The SENTRY_ENVIRONMENT
and SENTRY_RELEASE
environment variables will be
passed to Sentry as well and have the effect described in the Sentry
documentation.
StatsD¶
Druzhba can send several telemetry data points to StatsD if configured. These
include total pipeline duration, individual source database durations and
numbers of rows updated per table. To enable the StatsD integration set
STATSD_HOST
and STATSD_PORT
environment variables to set where you would
like Druzhba to send its telemetry. Druzhba also supports an optional
STATSD_PREFIX
that will be prepended to the event names Druzhba sends by
default.
Extensible custom monitoring¶
If you would like to use another monitoring provider you may do so by running
your own Python process, extending the MonitoringProvider
class through the
as-of-yet undocumented (sorry) monitoring API, assigning it over
main.monitor
and calling run
manually.
This interface will be cleaned up in a future release.
Usage Considerations¶
Index column filters should be fast¶
Druzhba pulls incrementally according to the value of the index_column
given
in a table’s configuration, and then inserts-or-replaces new or updated rows
according to an optional primary_key
. On the first run (or if --rebuild
is given) Druzhba will create the target table.
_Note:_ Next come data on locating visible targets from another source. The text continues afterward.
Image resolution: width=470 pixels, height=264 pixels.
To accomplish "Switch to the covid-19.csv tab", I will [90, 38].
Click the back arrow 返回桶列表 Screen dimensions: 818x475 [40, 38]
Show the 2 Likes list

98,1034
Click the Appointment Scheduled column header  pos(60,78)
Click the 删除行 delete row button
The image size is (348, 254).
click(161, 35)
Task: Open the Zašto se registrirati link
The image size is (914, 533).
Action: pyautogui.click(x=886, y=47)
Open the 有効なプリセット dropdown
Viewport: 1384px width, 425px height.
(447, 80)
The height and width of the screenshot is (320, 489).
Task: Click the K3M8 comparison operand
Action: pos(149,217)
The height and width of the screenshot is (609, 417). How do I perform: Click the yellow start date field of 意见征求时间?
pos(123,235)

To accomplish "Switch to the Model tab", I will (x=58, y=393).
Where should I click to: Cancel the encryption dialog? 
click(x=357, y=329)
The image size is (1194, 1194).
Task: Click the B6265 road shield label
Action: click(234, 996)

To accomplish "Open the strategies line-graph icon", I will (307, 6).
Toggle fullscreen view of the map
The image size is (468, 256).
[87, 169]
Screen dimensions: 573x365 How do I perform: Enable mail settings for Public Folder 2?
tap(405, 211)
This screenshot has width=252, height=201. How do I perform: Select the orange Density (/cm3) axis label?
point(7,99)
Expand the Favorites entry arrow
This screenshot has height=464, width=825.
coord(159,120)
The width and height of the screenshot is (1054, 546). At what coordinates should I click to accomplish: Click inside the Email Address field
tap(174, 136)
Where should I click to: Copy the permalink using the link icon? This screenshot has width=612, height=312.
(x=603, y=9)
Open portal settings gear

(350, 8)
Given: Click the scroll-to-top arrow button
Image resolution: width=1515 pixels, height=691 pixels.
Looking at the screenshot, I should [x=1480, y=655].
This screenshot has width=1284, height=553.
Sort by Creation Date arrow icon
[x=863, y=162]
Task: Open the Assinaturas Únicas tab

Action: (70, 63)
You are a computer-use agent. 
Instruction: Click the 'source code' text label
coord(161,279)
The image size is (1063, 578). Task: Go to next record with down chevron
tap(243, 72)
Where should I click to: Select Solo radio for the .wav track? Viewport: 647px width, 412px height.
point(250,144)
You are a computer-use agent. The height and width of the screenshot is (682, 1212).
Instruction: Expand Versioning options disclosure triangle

After that, it will use a SQL
filter on index_column
to only pull newly updated rows.
Consequently, queries against index_column
need to be fast! Usually, unless
a table is append_only
, an updated_at
timestamp column is used to for
index_column
- it is usually necessary to create a database index
(unfortunate name collision!) on this column to make these pulls faster, which
will slow down writes a little bit.
State management¶
Druzhba currently tracks pipeline state by the source database, database_alias, and table. Consequently, it supports many-to-one pipelines from e.g. multiple copies of the same source database to a single shared target table. But it does not support one-to-many pipelines, because it could not distinguish the state of the different pipelines. SQL-based pipelines currently need to define a source_table_name which is used to track their state.
Manual vs Managed¶
A specific target table may be:
“managed”, meaning Druzhba handles the creation of the target table (inferred from datatypes on the source table) and the generation of the source-side query.
“manual” - SQL queries are provided to read from the source (not necessarily from one table) and to create the target table (rather than inferring its schema from the source table).
Manual table creation is not currently supported for SQL Server.